Your task
Quote the data below word for word, starting with the line that contains "The width and height of the screenshot is (1078, 823)." and going on through the line that contains "click(x=45, y=9)".

Supplied records

--------------------------------

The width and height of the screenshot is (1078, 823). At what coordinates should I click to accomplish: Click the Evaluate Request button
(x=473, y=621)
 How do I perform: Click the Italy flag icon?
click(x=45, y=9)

--------------------------------

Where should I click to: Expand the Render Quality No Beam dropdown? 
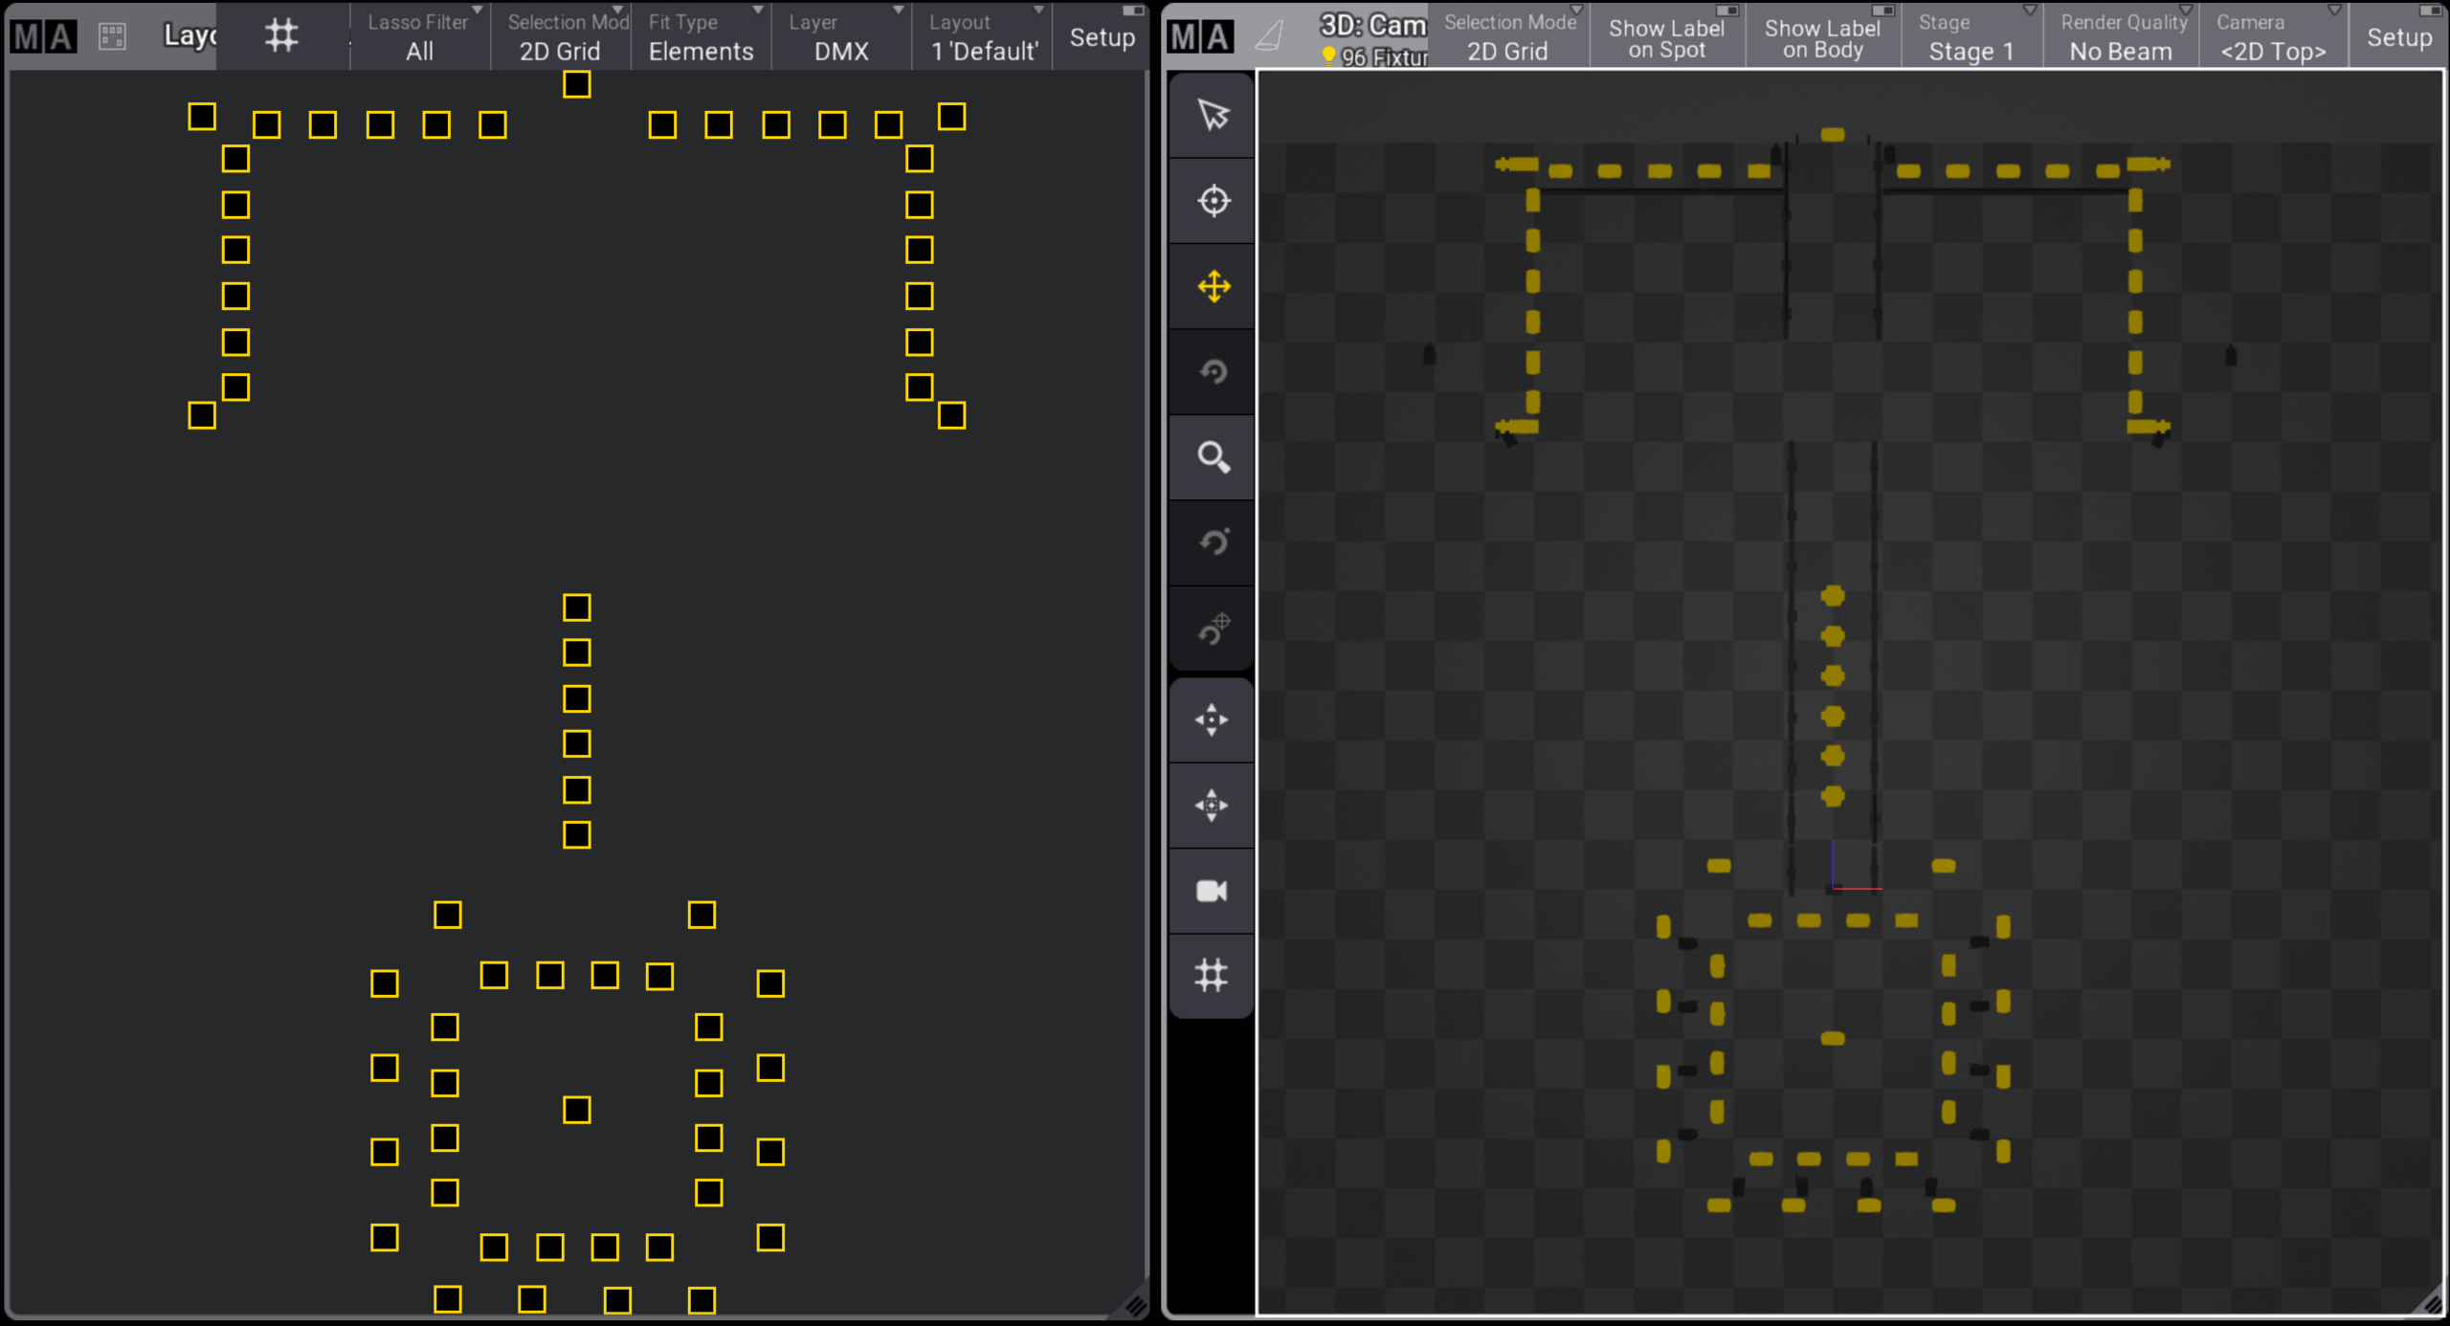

--------------------------------

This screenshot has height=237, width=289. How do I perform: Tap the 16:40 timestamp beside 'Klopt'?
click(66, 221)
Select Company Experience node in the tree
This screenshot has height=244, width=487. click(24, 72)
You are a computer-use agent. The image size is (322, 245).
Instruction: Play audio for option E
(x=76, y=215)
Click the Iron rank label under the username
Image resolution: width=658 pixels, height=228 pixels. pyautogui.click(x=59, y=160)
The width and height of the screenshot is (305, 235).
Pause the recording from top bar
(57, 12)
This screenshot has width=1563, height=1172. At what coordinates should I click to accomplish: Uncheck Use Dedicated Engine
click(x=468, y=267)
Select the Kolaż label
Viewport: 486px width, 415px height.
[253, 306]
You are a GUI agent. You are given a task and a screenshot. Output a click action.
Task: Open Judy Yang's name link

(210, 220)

--------------------------------

Exercise response
The width and height of the screenshot is (1078, 823). At what coordinates should I click to accomplish: Click the Evaluate Request button
(x=473, y=621)
 How do I perform: Click the Italy flag icon?
click(x=45, y=9)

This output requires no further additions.